Il convient enfin de noter qu’Eurostat a fait une réserve sur les comptes présentés par l’Insee en mars 2016, portant sur deux sujets : le classement du fonds de garantie des dépôts et de résolution ; le coût des règlements liés à la restructuration des dettes des collectivités locales. L’impact potentiel sur le déficit et la dette des administrations publiques n’est pas précisé, mais une hausse limitée de la dette est probable. Eurostat a annoncé que ces points seront clarifiés et que leur impact sera évalué dans les prochains mois en coopération avec l’Insee.

 

 


[1] Les « crédits d’impôts » sont toujours remboursables et indépendants de l’impôt dû, ce qui les distingue des « réductions d’impôts », celles-ci ne donnant pas lieu à remboursement si elles dépassent l’impôt dû.

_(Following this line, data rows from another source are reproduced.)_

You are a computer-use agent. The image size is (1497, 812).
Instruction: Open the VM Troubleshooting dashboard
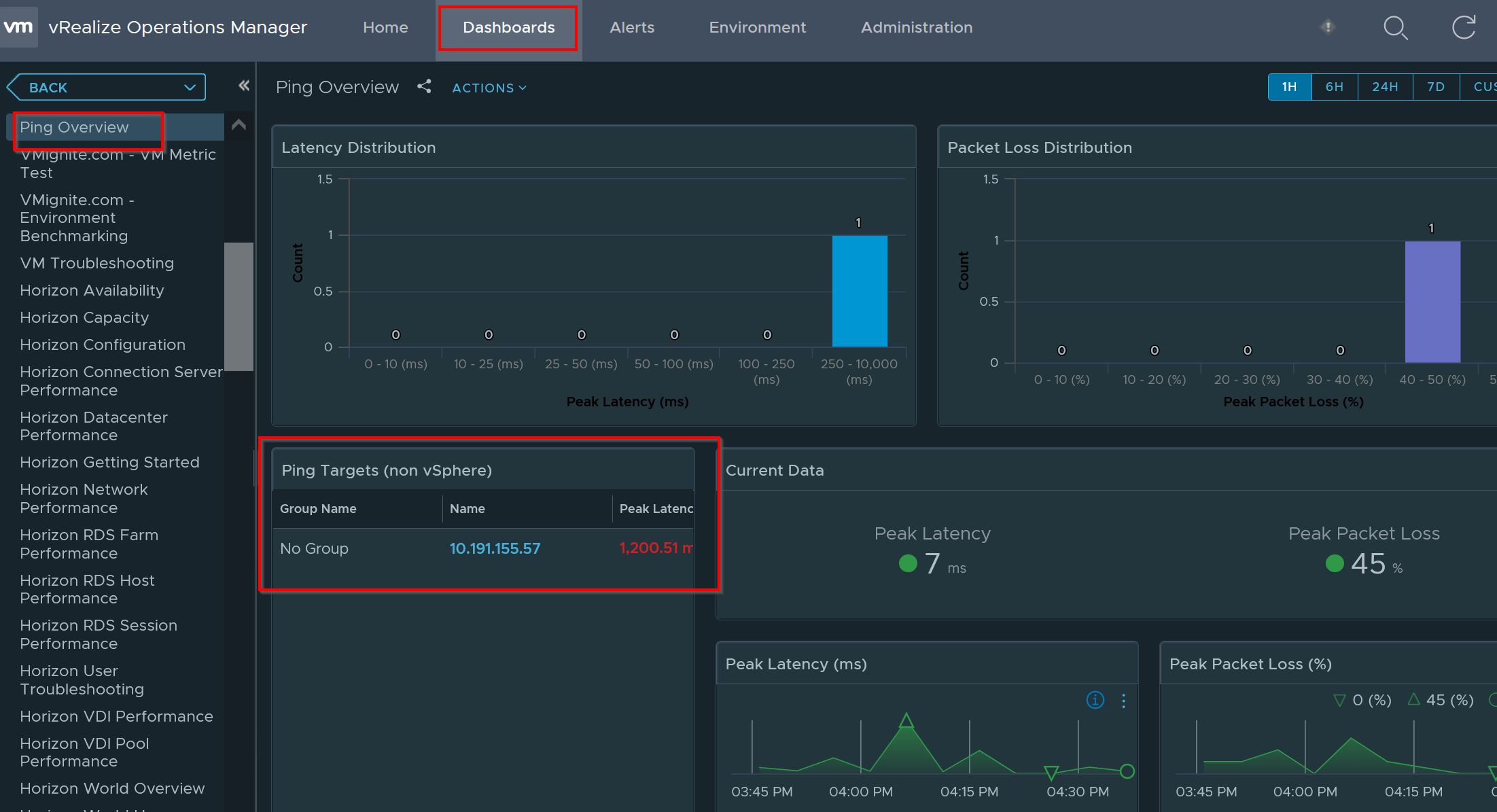click(96, 263)
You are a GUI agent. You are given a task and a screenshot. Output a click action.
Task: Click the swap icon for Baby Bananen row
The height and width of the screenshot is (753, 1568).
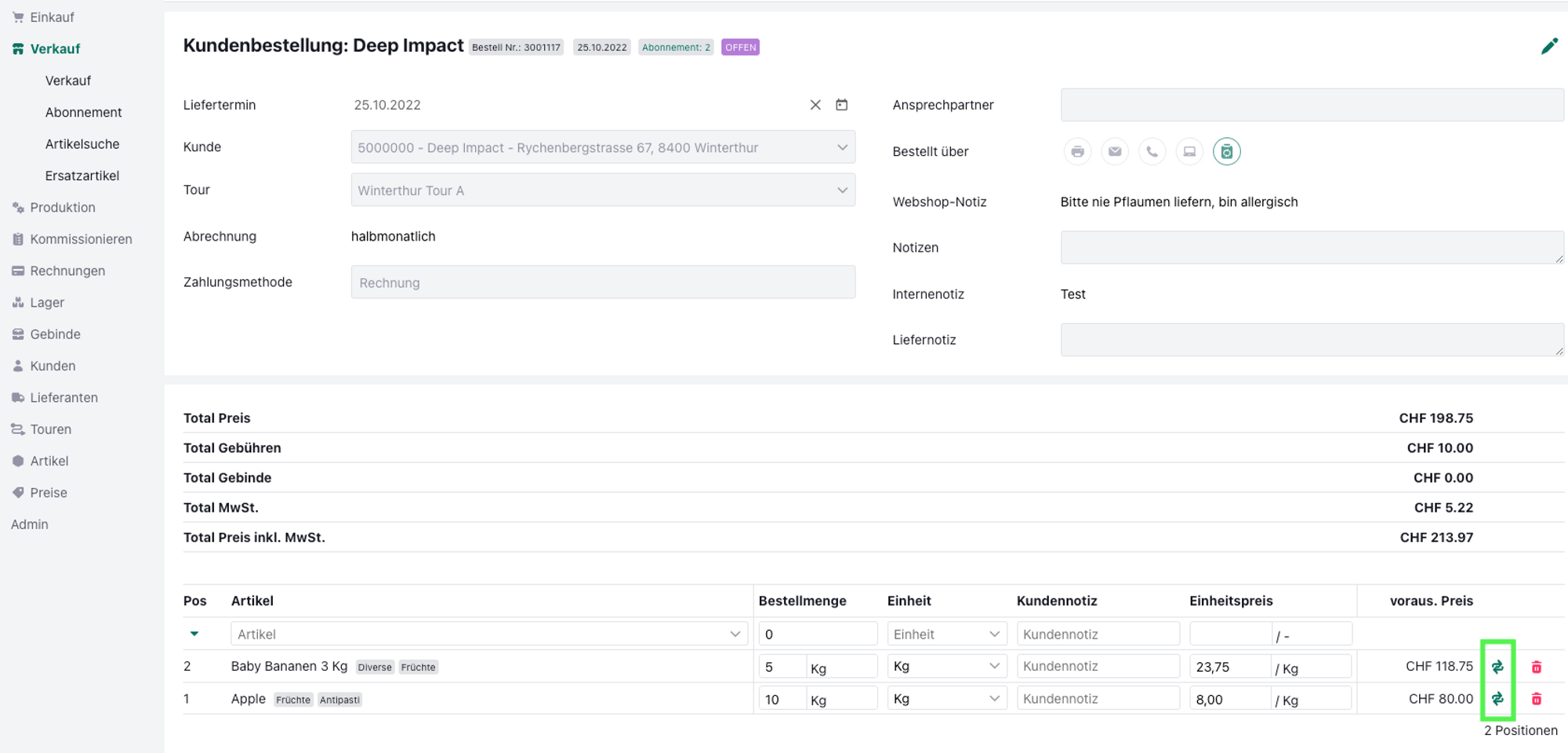pyautogui.click(x=1497, y=667)
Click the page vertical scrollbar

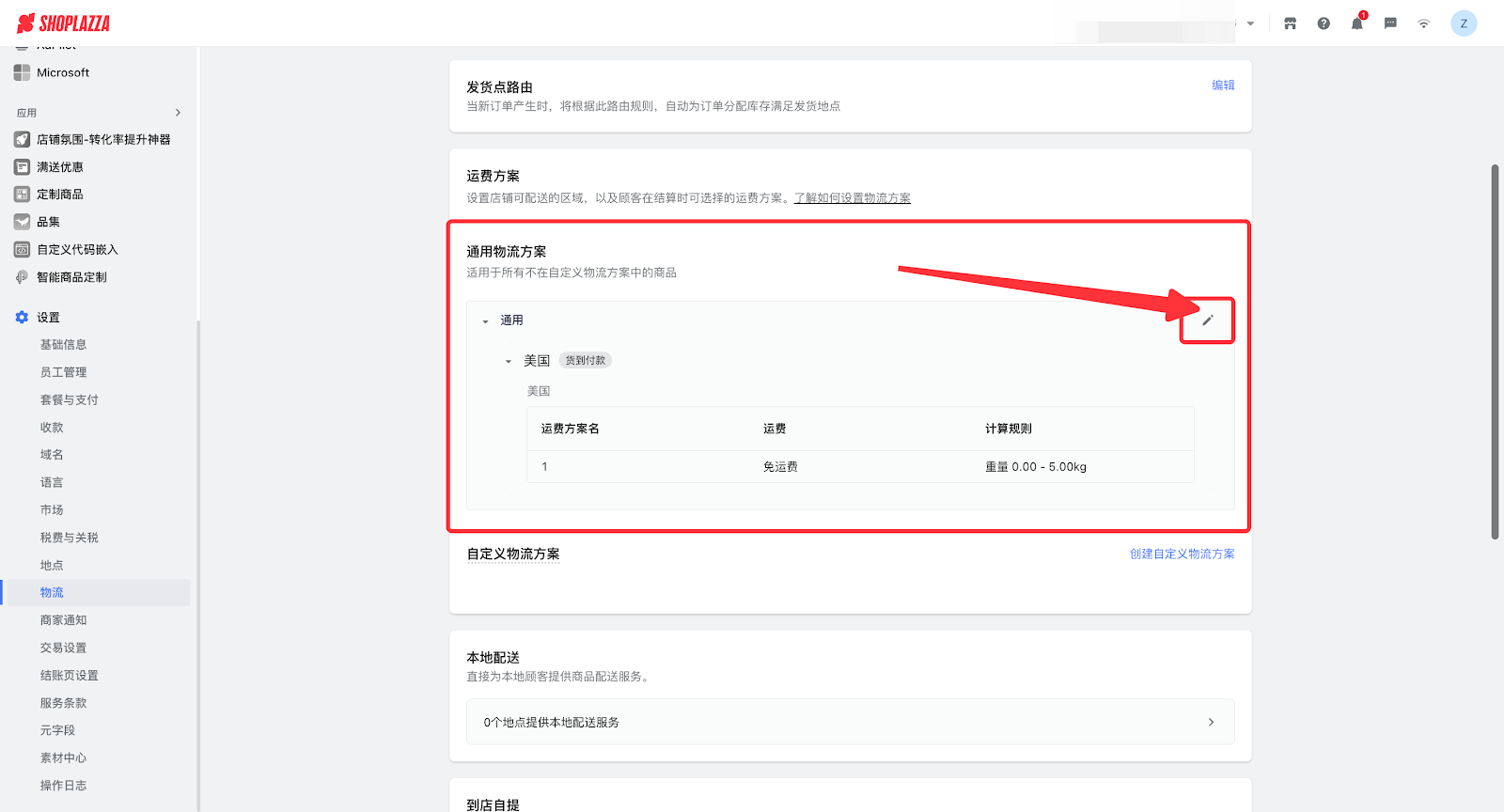pyautogui.click(x=1495, y=352)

[2] En comptabilité nationale, les dotations en capital sont des opérations financières qui n’ont pas d’impact sur le déficit public. Eurostat peut toutefois les requalifier en subventions, ce qui aggrave le déficit public, si elles ne correspondent pas au comportement d’un actionnaire avisé, ce qui a été plusieurs fois le cas de l’Allemagne et de la France.